The Niño-3.4 index reached 2.3 on 8 July, up from 0.9 in late April. That twelve-week climb — 0.9, 1.0, 1.0, 1.1, 1.2, 1.3, 1.5, 1.6, 1.9, 2.1, 2.0, 2.3 — is a nearly unbroken acceleration into strong El Niño territory, with only a one-week softening to 2.0 on 1 July before resuming higher. Strong El Niño regimes suppress Atlantic hurricane activity through anomalous upper-level westerly wind shear across the Main Development Region, the belt of warm water stretching from the West African coast toward the Windward Islands where most named storms originate. That suppression mechanism is functioning as expected. The quiet week is climatologically coherent, not an anomaly to be explained away.
The seasonal forecasters are aligned. CSU, issuing on 10 June, put the 2026 season at 11 named storms, 5 hurricanes, and 2 major hurricanes — a below-normal outlook with an ACE estimate of 70, against a historical median of roughly 123. NOAA's May forecast bracketed the range wider, at 8 to 14 named storms and 3 to 6 hurricanes, but also flagged below-normal as the base case. The direction of the consensus has not shifted since those forecasts were issued. Nothing in the weekly data through 8 July provides a reason to revise it upward.
Peak season by climatological measure runs from mid-August through mid-October, with the statistical maximum for Gulf of Mexico landfalls concentrated in September. That window is still four to ten weeks out. The quiet current moment is normal for mid-July in a suppressed regime; absence of activity now says little about what September can produce, particularly given that sea surface temperatures in parts of the western Atlantic remain elevated. El Niño reduces the frequency of storms; it does not eliminate them. The five open calls in this column's ledger were written with that caveat in mind.
Those calls, all opened on 5 July, remain in their original state — no grading events have occurred this week. The first two concern aggregate season risk: that the Atlantic hurricane risk premium for Q4 energy prices runs below-normal, and that US major-hurricane landfall odds sit at roughly half of climatology for the season — CSU's June probabilities put a CONUS major-hurricane landfall at around 24 percent against a 43 percent historical base rate, with the Gulf corridor specifically at 14 percent against 27 percent. Both calls require seasonal resolution and will be graded against final basin totals and actual CONUS and Gulf landfalls.

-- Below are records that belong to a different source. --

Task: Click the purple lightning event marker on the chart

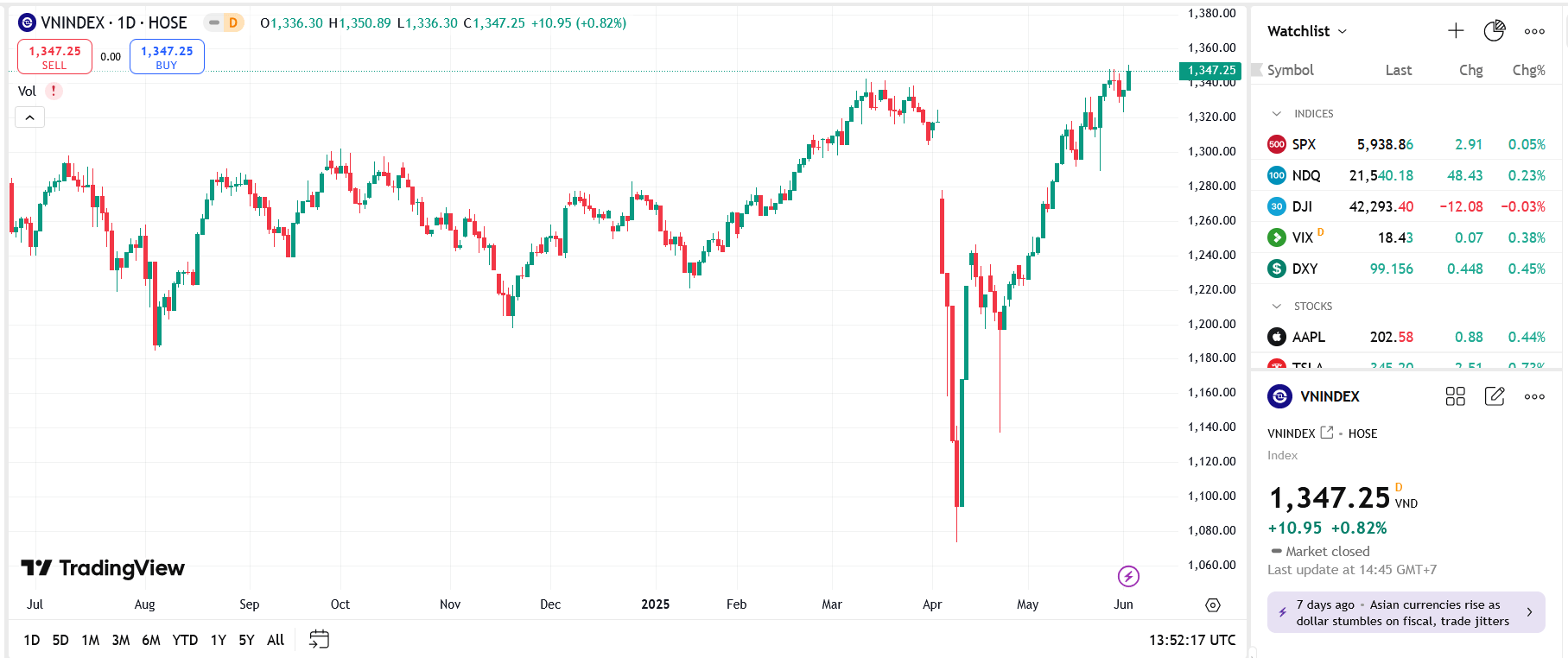Action: pos(1128,576)
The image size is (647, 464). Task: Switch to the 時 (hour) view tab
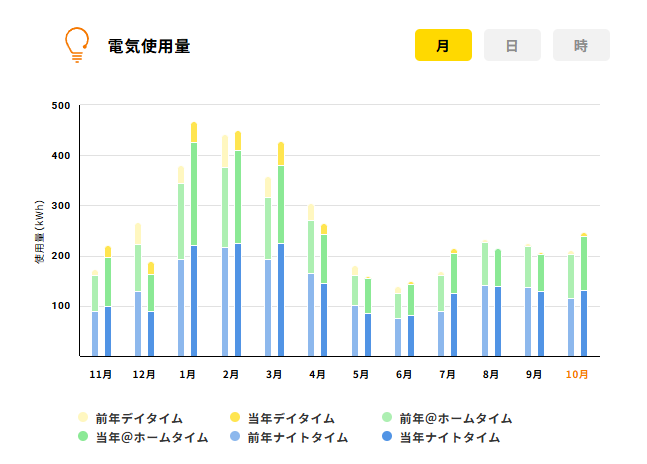[581, 45]
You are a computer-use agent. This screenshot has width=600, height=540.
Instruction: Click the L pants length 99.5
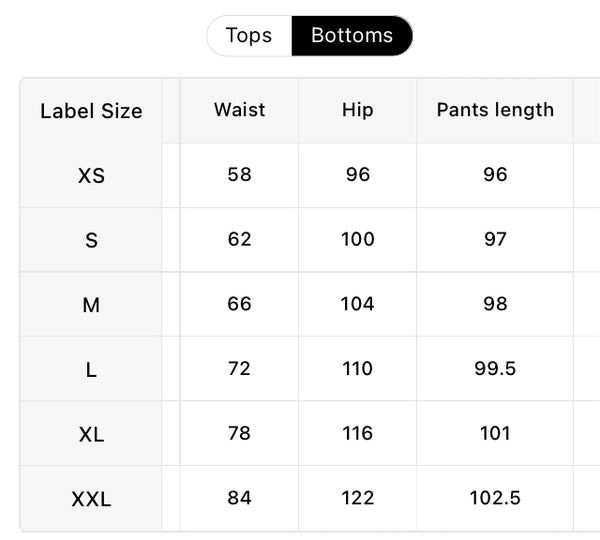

The third call addresses a structural shift in Gulf energy exposure that the risk premium discussion often misses. GoM offshore gas production accounted for roughly 17 percent of US marketed supply in 2005; it stands near 1 percent now. The gas disruption risk from a Gulf strike has migrated onshore to the LNG export corridor along the Texas and Louisiana coast — Sabine Pass, Corpus Christi, Freeport, Golden Pass when it reaches full output. A terminal strike under that framing is bearish Henry Hub (demand destruction at the liquefaction point) and bullish TTF and JKM (supply interruption to the Atlantic and Pacific import markets). The sign of the price move has reversed from two decades ago, which makes the directional call worth tracking explicitly.
The fourth and fifth calls sit further out on the horizon. The fourth flags that strong El Niño winter analogues — 1997-98 and 2015-16 most cleanly — delivered quiet Atlantic seasons and mild US winters simultaneously, making the winter gas strip a more consequential Q4 driver than any single hurricane disruption. The fifth turns to the Western Pacific, where Guy Carpenter's May forecast argued El Niño tends to push typhoon tracks northeastward, raising above-normal landfall risk for Japan and South Korea. That matters for LNG demand and potentially for import infrastructure in the region.
None of those calls resolve this week. The period to watch is August into October. If the Niño-3.4 reading holds above 2.0 through the peak season — which the current trajectory supports — the suppression case strengthens. A meaningful drop toward neutral before August would require reassessment, particularly on the seasonal aggregate calls. For now, the ledger is open, the basin is quiet, and the signal that set these positions remains intact.